Some faith schools apply very stringent criteria for entrance, insisting for example (in the case of Christian schools) on evidence of baptism (the ceremony that inducts a child into the Christian church) within three months of birth, along with a record of more or less continuous church attendance. They may also require teachers to toe the church's line on moral issues, making life difficult for teachers who are openly gay, divorced or have children outside marriage. Other church schools interpret their remit more broadly, only insisting on a general sympathy with Christian values, and adopting an inclusive approach to different lifestyles. Some church schools, reflecting the make-up of their local area, actually have a majority Muslim intake.

Faith schools are one of the many aspects of our educational system which baffle foreigners. Some countries, such as the United States and France, make an absolute separation between church and state, insisting that religion is an entirely private matter and should have no role in any state-funded institution. In France, you cannot even wear a headscarf or a necklace with a crucifix on at a state school.


Should state-funded faith schools be abolished?

Faith schools are an anachronism (out of date). The 2021 census showed that Britain is no longer a majority Christian country, still less a Jewish, Muslim, Hindu, Sikh or Buddhist country. The majority of British people have no religion.
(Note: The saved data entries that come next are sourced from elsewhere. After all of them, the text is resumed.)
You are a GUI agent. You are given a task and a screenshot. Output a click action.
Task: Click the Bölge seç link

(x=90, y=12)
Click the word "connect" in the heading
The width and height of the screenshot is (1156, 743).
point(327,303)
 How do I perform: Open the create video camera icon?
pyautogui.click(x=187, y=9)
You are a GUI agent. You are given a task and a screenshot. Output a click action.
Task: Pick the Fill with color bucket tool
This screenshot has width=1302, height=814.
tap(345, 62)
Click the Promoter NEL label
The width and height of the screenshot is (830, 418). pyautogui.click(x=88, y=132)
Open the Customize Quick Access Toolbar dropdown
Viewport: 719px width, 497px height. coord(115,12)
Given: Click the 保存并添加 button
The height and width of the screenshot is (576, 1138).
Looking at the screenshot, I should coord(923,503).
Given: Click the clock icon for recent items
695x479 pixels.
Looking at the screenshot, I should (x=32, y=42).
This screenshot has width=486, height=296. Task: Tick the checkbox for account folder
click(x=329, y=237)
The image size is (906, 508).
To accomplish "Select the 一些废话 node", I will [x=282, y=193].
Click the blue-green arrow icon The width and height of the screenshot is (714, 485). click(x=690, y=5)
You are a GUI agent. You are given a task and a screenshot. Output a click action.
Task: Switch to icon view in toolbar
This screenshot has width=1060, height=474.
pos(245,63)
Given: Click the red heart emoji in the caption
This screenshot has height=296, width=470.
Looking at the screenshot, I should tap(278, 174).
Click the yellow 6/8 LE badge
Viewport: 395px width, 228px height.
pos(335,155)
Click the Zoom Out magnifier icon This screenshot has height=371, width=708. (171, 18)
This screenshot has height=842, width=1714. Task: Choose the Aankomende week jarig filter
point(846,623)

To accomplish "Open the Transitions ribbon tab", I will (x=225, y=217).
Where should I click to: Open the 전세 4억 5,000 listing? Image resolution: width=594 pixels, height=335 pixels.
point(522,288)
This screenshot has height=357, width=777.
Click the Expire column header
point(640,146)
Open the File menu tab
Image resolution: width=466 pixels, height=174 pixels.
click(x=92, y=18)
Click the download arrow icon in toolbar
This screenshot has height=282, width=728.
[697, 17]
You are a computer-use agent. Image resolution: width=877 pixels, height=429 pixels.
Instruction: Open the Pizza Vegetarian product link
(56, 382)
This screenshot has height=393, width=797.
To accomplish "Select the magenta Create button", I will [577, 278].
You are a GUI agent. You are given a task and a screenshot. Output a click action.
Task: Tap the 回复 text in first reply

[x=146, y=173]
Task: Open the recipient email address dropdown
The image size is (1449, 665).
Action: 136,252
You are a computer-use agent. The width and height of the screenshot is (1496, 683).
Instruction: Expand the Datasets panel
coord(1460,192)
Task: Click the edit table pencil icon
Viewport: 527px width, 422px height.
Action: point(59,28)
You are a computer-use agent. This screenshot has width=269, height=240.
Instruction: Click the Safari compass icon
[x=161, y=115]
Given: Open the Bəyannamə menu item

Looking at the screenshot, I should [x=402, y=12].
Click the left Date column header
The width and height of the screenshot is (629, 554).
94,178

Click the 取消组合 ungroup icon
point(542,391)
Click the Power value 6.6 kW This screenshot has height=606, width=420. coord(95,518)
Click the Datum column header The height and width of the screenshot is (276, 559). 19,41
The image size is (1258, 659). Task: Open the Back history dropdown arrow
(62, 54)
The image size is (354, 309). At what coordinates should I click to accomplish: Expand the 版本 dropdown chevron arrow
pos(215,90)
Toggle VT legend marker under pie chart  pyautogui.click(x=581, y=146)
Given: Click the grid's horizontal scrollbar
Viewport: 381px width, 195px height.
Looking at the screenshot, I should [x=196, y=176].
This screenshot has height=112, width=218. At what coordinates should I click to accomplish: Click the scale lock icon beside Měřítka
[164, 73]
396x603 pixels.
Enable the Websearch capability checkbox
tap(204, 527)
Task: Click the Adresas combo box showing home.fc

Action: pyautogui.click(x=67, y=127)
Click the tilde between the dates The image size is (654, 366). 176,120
Even if Britain was more religious, it would make no sense for the government to support faith schools through taxes. The government doesn't sponsor churches or mosques or synagogues or temples - why should they sponsor faith schools? Religion is a private matter. People should be free to worship how they like, and to bring up their children in the faith of their choice, but not on taxpayers' money, and not on state-owned property.

Faith schools are divisive. They prevent children from becoming fully integrated members of society, by surrounding them only with people of their faith group. Church schools tend to be dominated by the children of pushy middle-class parents who know how to game the system, bagging a positional good for their kids by feigning a non-existent faith. This encourages parental hypocrisy, setting a terrible example for children. Non-faith schools suffer through the loss of these families' support. They then turn into 'worse' schools, creating social division. Some faith schools with a more fundamentalist tendency may promote homophobic and misogynistic values.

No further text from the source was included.